# Good canner that can double as a stock pot?



## Phoebesmum (Jan 4, 2009)

I need a hot water bath canner than can double as a stock pot. I keep reading that some are too thin to use as a stock pot but I can't figure out what is a good one for a reasonable price.

Any advice?

Thanks!


----------



## Texasdirtdigger (Jan 17, 2010)

I have a large Stainless Steel pot that I use. It has a thick bottom on it - works great


----------



## Kmac15 (May 19, 2007)

My canner is thicker than my stock pot, but not as deep. I use it all the time.


----------



## Macybaby (Jun 16, 2006)

I'd reverse that - get a good stock pot that can double as a BWB canner. I have about four of them that I use as needed for BWB. The fun part is finding something that fits in the bottom of the stockpot. 

I also use my pressure canner. I don't own something that could be called a water bath canner. Ok, I actually do but I use it as a refuse container in the shed, it's got a hole in the bottom where it rusted out where it had got dented several years ago - never had a stock pot rust out.

I would think that new Ball Stainless Steel one would work perfect. It's made to work on induction so it's got a good flat bottom and thicker than the typical BWB enamal canner. I drooled over it for a while, but I've got enough pots that size already. 

Ball Canner


Cathy


----------



## 7thswan (Nov 18, 2008)

I saw some beautiful stock pots at Meijers the other day. Diffrent sizes and a special thick bottem.


----------



## Phoebesmum (Jan 4, 2009)

Macybaby said:


> I'd reverse that - get a good stock pot that can double as a BWB canner. I have about four of them that I use as needed for BWB. The fun part is finding something that fits in the bottom of the stockpot.
> 
> I also use my pressure canner. I don't own something that could be called a water bath canner. Ok, I actually do but I use it as a refuse container in the shed, it's got a hole in the bottom where it rusted out where it had got dented several years ago - never had a stock pot rust out.
> 
> ...


Oh WOW that IS a beautiful pot! LOL and I don't often say that about an actual pot!!

If I did find a good stock pot, what would I use for a rack?

Thanks! I am tempted to buy that pot now!!


----------



## Kazahleenah (Nov 3, 2004)

Phoebesmum said:


> Thanks! I am tempted to buy that pot now!!



Not me.....


----------



## Texasdirtdigger (Jan 17, 2010)

You can get a "cake" cooling rack at the $ store.. I use them all the time in my big pot. I have also know people that, just used a small towel in the bottom of the pot.
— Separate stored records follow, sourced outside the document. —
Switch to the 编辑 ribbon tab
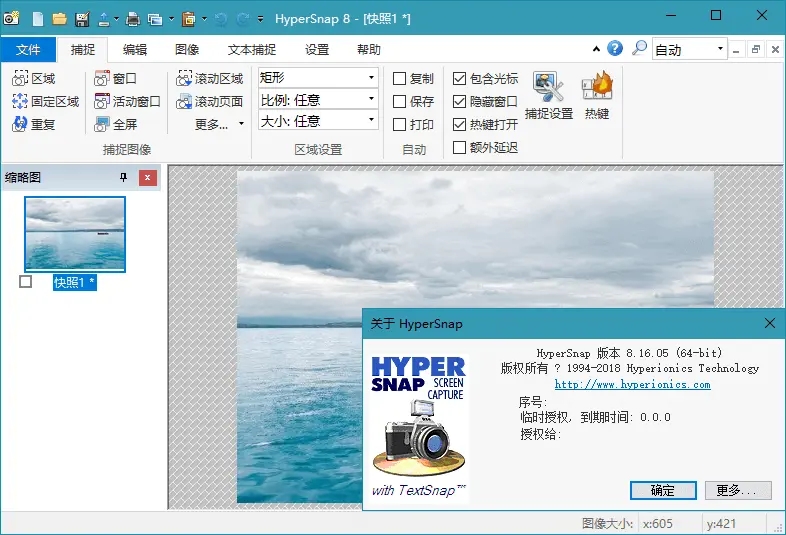This screenshot has width=786, height=535. point(135,49)
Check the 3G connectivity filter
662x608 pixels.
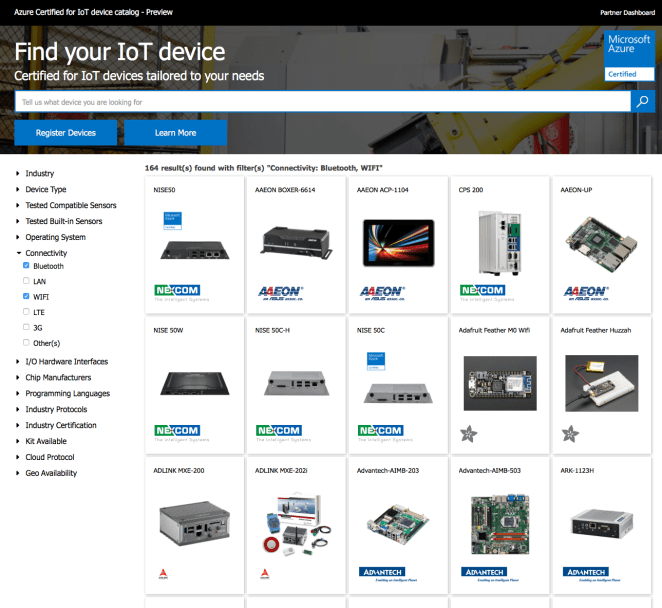pyautogui.click(x=26, y=327)
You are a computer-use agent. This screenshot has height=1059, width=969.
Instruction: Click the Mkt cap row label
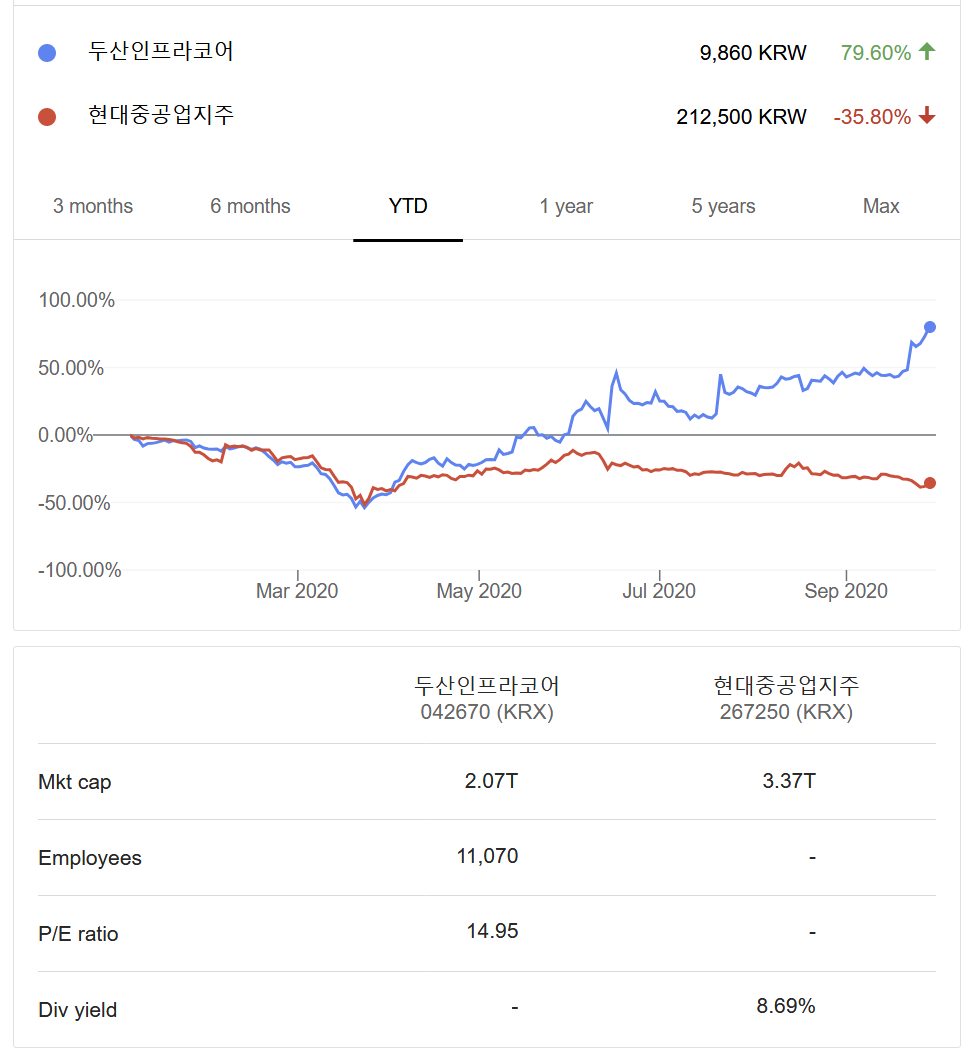pyautogui.click(x=75, y=782)
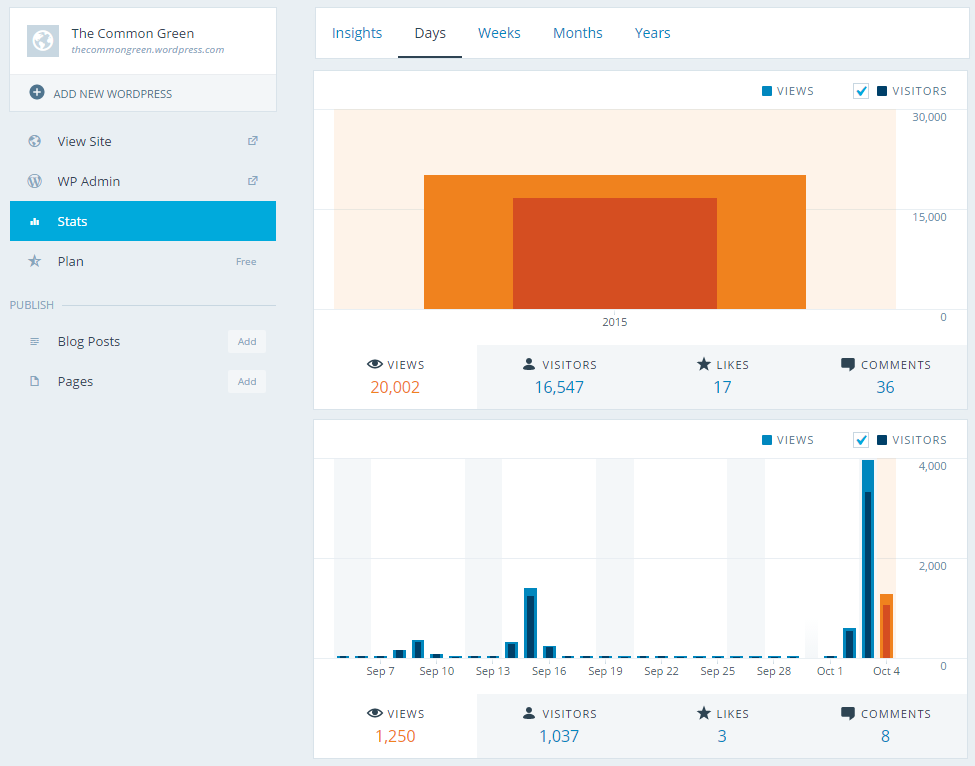Image resolution: width=975 pixels, height=766 pixels.
Task: Select Likes metric under the yearly chart
Action: 722,376
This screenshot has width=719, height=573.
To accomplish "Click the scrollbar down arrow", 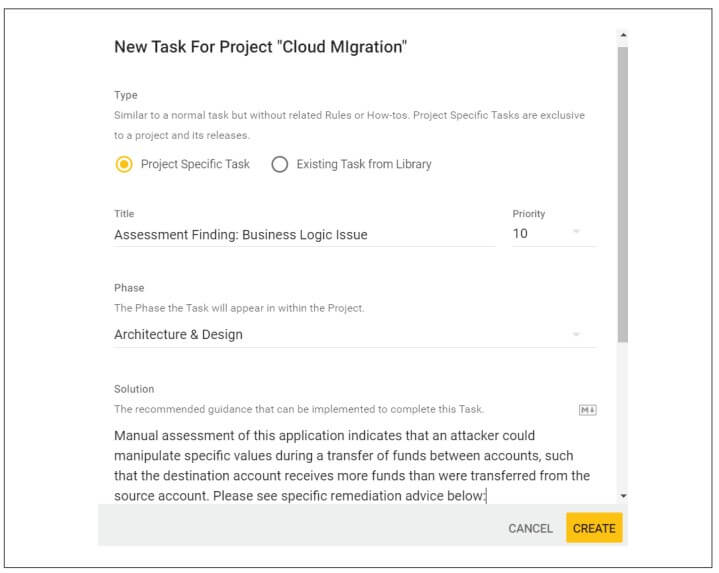I will tap(623, 496).
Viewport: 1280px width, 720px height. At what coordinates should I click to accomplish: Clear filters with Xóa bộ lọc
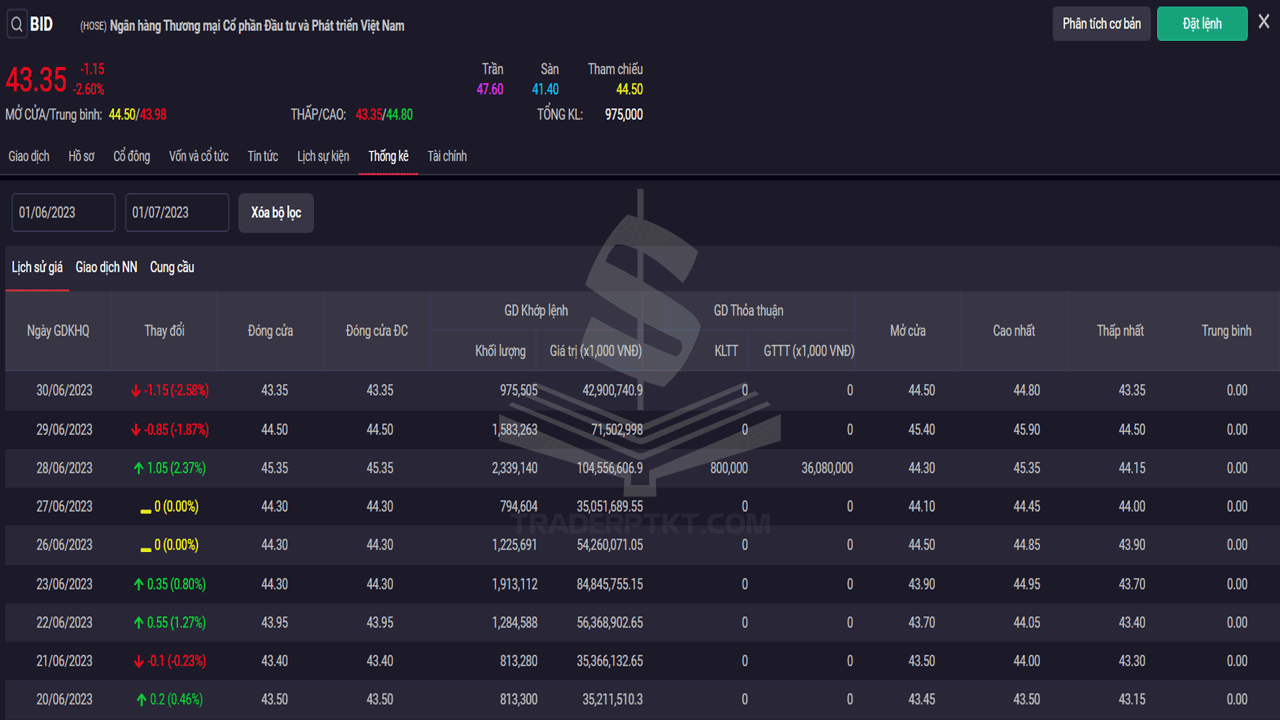click(276, 213)
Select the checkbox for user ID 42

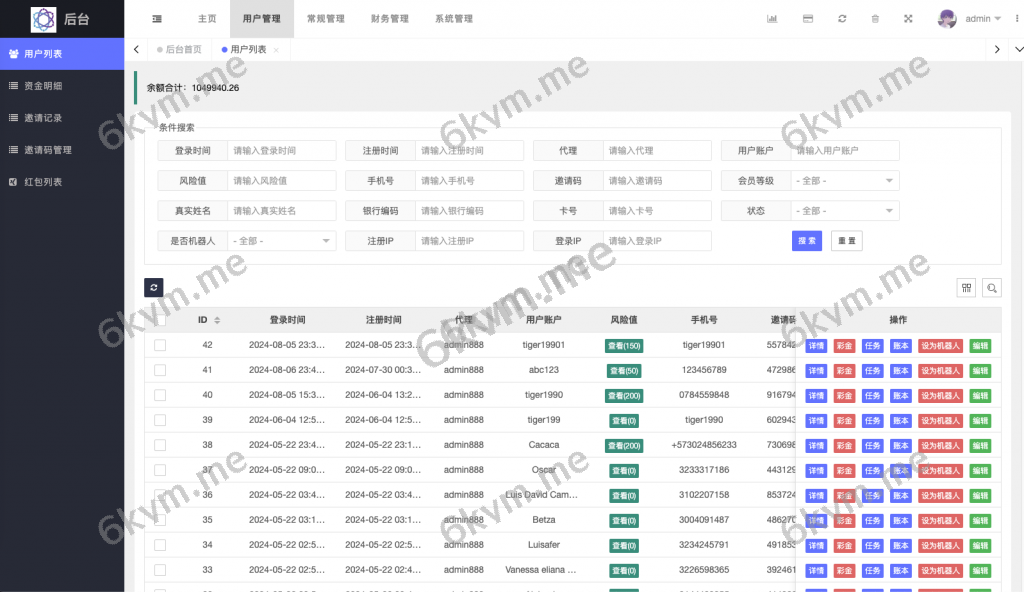pos(160,345)
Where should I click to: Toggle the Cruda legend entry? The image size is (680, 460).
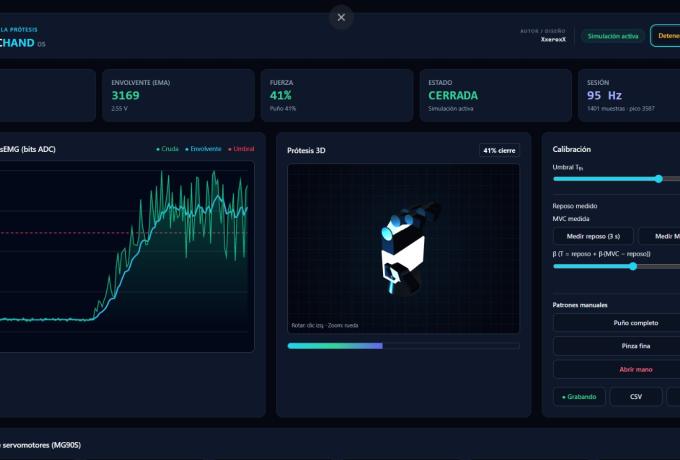coord(167,149)
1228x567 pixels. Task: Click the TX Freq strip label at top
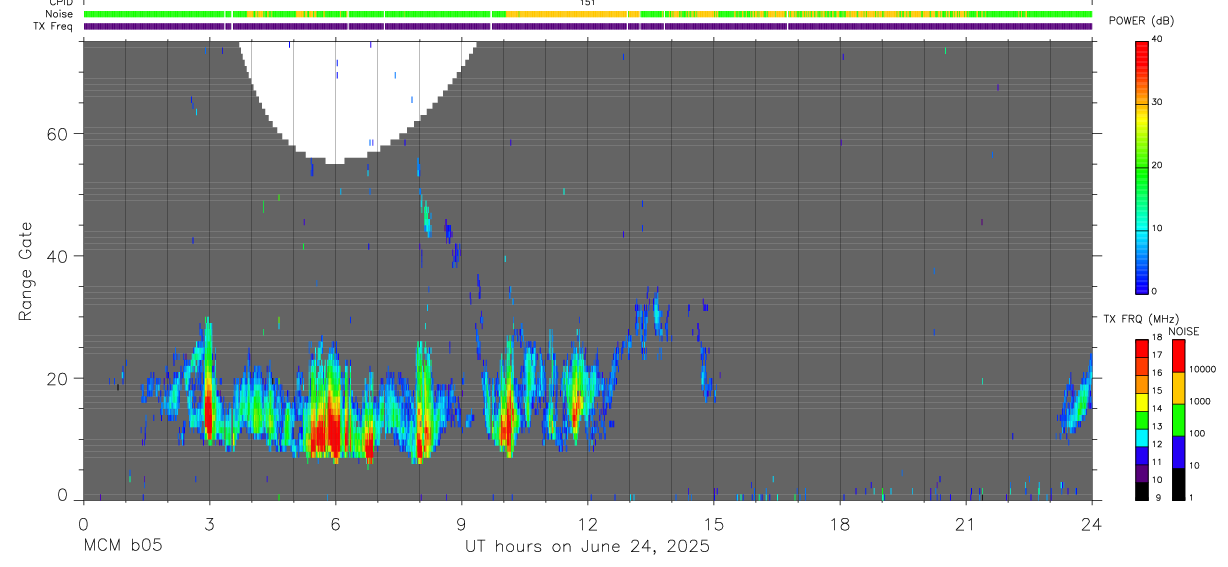(x=54, y=26)
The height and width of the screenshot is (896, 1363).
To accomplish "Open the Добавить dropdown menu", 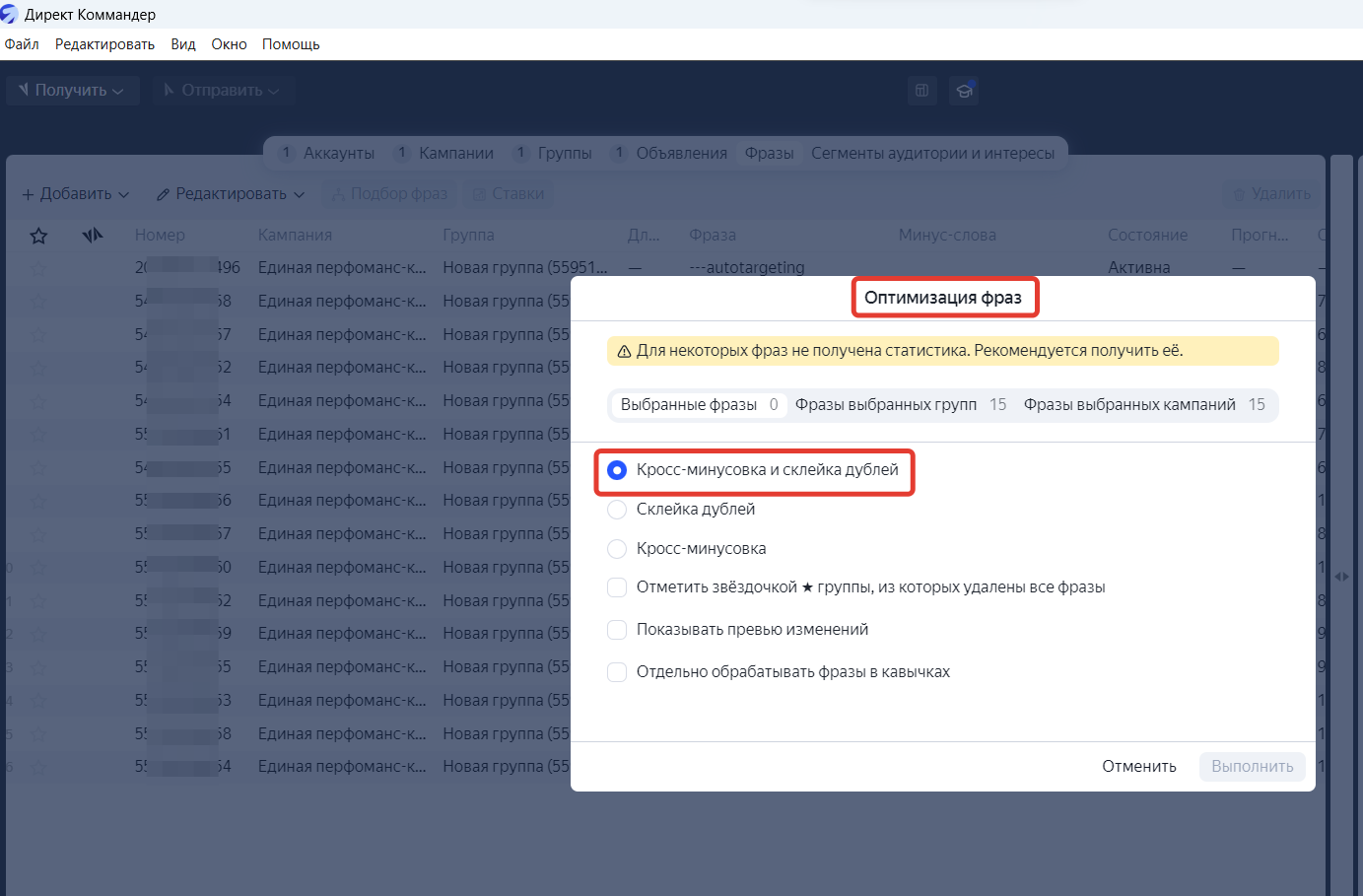I will pos(76,194).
Just to avoid direct contact of the glass jars and the intense heat, of the bottom of the pot.


----------



## judylou (Jun 19, 2009)

Phoebesmum - there are several past discussions here about what to use for a rack in stockpots and I can't recall all the many suggestions made but it is a common practice - using a stockpot for a canner I mean - so lots of different rack options are available. You just have to think outside the box a bit. 

Ball makes a new silicone one that will fit in most any stockpot. It comes in their basic canning kit. Personally I use a round cake drying rack in one of mine and the rack from an old pressure canner that I found at Goodwill in the bottom of another. Some have taken an old metal pie pan, inverted it and punched many holes in it, some a folded towel, some use a set of the rings/bands wired together for a rack, and you can also take one of the metal electric burner covers they sell and punch holes in it. 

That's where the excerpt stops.